> **DOCUMENT TEXT**:
****************
In another aspect, a bead measurement system may include a set of radially-movable support arms for engaging a plurality of beads, where the support arms are coupled to a base, and where the base is rotatable to cause rotation of the support arms about a central axis of the plurality of beads. A first measurement device may be included, where in an operational state, the first measurement device faces a surface of at least one bead of the plurality of beads, and where the base is movable axially to index the first measurement device from a first position to a second position.

In another aspect, a bead measurement system may include a set support arms for engaging a bead, where the support arms are rotatable such that they are capable of rotating the bead about a central axis. A first measurement device may be included, where in an operational state, the first measurement device faces an inner profile surface of the bead to collect measurement data of the inner profile surface as the bead rotates. A second measurement device may also be included, where in the operational state, the second measurement device faces an outer profile surface of the bead to collect measurement data of the inner profile surface as the bead rotates.

BRIEF DESCRIPTION OF THE DRAWINGS

FIG. 1 is an illustration showing a perspective view of a portion of a bead measurement system in accordance with the present disclosure.

FIG. 2 is an illustration showing a perspective view of a portion of a bead measurement system in accordance with the present disclosure.

FIG. 3 is an illustration showing a side section view of the bead measurement system shown in FIG. 2.

FIG. 4 is a diagram depicting relative dimensions of different-sides beads, and their respective positions in a bead measurement device, in accordance with the present disclosure.

FIG. 5 is an illustration showing a bead measurement device having a robotic arm in accordance with certain aspects of the present disclosure.

FIG. 6 is an illustration showing the bead measurement device of FIG. 5 where the robotic arm is in a second position.

FIG. 7 is an illustration showing the bead measurement device of FIG. 5 where the robotic arm is in a third position.

DETAILED DESCRIPTION

The present embodiments are described with reference to the drawings in which like elements are referred to by like numerals. The relationship and functioning of the various elements of this invention are better understood from the following detailed description. However, the embodiments of the invention are not limited to the embodiments illustrated in the drawings. It should be understood that in certain instances, details have been omitted which are not necessary for an understanding of the present invention, such as conventional fabrication and assembly.
****************
> **PROMPT**:
Carry on the bead measurement system description past its last sentence, in the same technical style.
****************
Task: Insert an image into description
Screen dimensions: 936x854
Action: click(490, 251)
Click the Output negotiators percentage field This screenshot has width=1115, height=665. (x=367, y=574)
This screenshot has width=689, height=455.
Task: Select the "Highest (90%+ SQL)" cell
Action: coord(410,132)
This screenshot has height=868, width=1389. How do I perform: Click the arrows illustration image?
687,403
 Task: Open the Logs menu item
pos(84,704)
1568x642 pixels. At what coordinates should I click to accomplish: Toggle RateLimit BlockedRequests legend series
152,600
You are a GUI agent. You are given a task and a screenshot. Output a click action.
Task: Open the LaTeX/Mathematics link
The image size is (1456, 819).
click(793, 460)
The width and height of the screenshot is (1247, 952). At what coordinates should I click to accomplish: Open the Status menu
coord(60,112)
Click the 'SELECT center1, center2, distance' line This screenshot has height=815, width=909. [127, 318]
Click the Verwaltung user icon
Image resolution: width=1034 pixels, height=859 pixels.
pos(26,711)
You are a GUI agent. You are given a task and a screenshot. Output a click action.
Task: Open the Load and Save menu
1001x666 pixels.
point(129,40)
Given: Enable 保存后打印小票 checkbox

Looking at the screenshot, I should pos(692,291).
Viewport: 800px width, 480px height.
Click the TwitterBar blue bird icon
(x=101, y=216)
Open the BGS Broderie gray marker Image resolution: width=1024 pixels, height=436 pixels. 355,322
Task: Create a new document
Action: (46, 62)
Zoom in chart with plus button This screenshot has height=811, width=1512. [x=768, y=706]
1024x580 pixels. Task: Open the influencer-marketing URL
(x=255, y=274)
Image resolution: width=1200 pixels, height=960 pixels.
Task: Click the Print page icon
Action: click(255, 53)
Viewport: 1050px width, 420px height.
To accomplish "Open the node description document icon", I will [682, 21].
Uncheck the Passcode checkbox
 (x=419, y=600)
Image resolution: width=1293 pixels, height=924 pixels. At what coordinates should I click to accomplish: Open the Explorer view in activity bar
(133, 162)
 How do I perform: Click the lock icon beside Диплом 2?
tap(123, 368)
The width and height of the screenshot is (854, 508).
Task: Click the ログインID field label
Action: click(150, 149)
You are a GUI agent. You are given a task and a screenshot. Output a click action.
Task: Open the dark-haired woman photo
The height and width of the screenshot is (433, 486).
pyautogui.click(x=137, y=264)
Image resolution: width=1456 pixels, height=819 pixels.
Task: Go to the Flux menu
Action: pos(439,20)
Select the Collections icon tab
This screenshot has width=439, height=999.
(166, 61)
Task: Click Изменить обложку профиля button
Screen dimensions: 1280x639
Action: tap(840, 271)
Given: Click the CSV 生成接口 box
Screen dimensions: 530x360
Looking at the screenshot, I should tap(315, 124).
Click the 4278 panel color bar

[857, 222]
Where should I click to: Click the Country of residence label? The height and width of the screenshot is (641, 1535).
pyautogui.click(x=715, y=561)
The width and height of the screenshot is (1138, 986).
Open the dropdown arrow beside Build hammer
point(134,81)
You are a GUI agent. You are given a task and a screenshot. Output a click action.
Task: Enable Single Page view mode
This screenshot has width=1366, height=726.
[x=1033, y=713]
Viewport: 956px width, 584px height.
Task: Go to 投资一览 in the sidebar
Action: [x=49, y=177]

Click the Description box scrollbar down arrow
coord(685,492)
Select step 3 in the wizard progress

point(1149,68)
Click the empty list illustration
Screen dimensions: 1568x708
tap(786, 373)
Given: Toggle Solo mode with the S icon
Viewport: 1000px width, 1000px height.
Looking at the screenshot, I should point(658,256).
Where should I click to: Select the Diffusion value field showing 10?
****************
> **TASK RESPONSE**:
FIG. 1 shows an example of a bead measurement system 100 for measuring one or more dimensions of circular component(s), such as more tire beads 102. While the present embodiments may apply to any other circular component(s), the bead measurement system 100 is described only as measuring tire beads 102 in this disclosure for purposes of illustration. As described in more detail below, the bead measurement system 100 may obtain a collection of measurements by rotating the beads 102 within a measurement assembly 101 such that the beads 102 pass by at least one measurement device as the system collects (and records) measurements, such as dimensions of the bead profile (e.g., inner and/or outer diameter dimensions). For example, in the depicted embodiment, a first measurement device 104 may collect measurements corresponding to an inner diameter surface of the beads 102 and a second measurement device 106 may collect measurements corresponding to an outer diameter surface of the beads 102. Additional measurement devices (e.g., micrometers, weighing devices, etc.) may be included for obtaining other measurements, for redundancy, and/or for verifying accuracy.

As shown in FIG. 1, the bead measurement system 100 may include a set of radially-movable support arms 112 that engage and support the beads 102. The support arms 112 may additionally move the beads 102 to a location within the proximity of the measurement devices 104, 106 for measurement. While three support arms 112 are shown, a different number of support arms (and/or other bead-engaging devices) may be included in other embodiments. Optionally, the support arms 112 may include recesses or grooves 114 configured (e.g., sized and shaped) to each receive an individual bead 102. In the depicted non-limiting example, each of the support arms 112 includes six grooves 114 for receiving six respective beads 102.

The support arms 112 may be movable to rotate the beads 102 about a central axis 116, which is defined through the center point of the circular beads 102. For example, the support arms 112 may be coupled to a rotatable base 118. Optionally, each of the support arms 112 be coupled to one of three base protrusions 120 (e.g., one for each support arm 112). When the base 118 rotates about the axis 116, the support arms 112 rotate with it, which also causes the beads 102 to rotate (e.g., in the direction 122). In this embodiment, the beads 102 may be firmly held by the support arms 112 such when the support arms 112 rotate, the beads 102 rotate the same amount.

In certain alternative embodiments, the base 118 may be fixed (when measuring) and the support arms 112 may rotate about their own central axis, depicted as second axes 124. In these embodiments, the rotation of at least one of the support arms 112 may be driven (e.g., via a motor or other rotation-causing actuator), thereby causing the beads 102 to rotate about the axis 116 without translational movement of the support arms 112. The other support arms 112 may be idlers (and thus driven by the beads 102 themselves).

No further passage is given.